Start

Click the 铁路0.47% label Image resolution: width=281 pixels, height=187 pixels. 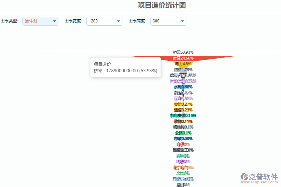[184, 93]
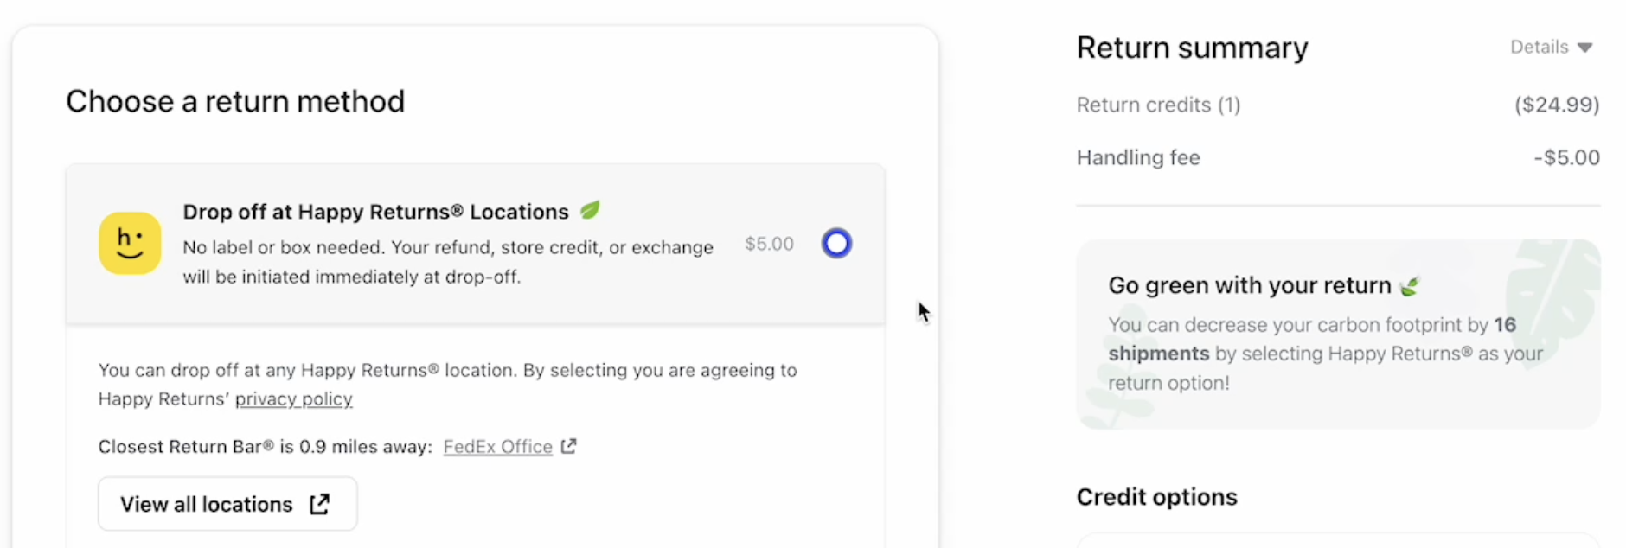The height and width of the screenshot is (548, 1626).
Task: Click the external link icon beside FedEx Office
Action: coord(568,446)
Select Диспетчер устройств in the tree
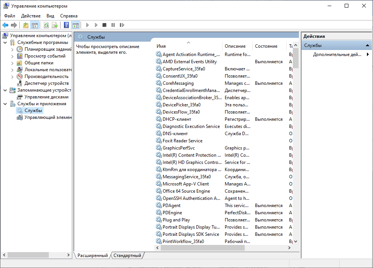Image resolution: width=373 pixels, height=268 pixels. tap(46, 83)
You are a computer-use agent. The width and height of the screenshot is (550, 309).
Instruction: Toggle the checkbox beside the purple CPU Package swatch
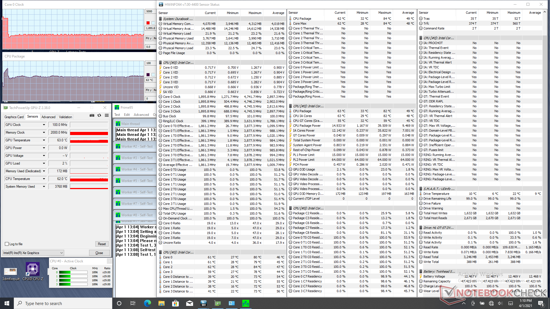coord(153,75)
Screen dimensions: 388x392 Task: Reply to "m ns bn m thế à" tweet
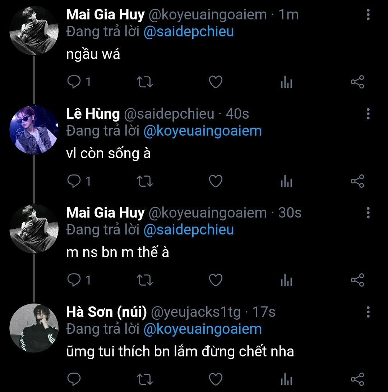point(74,280)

End

Pick out every line of the records above that contains the string "Task", matching case exactly, and copy each such line in full.

_Result_
Task: Click the external link icon beside FedEx Office
Screen dimensions: 388x392 Task: Reply to "m ns bn m thế à" tweet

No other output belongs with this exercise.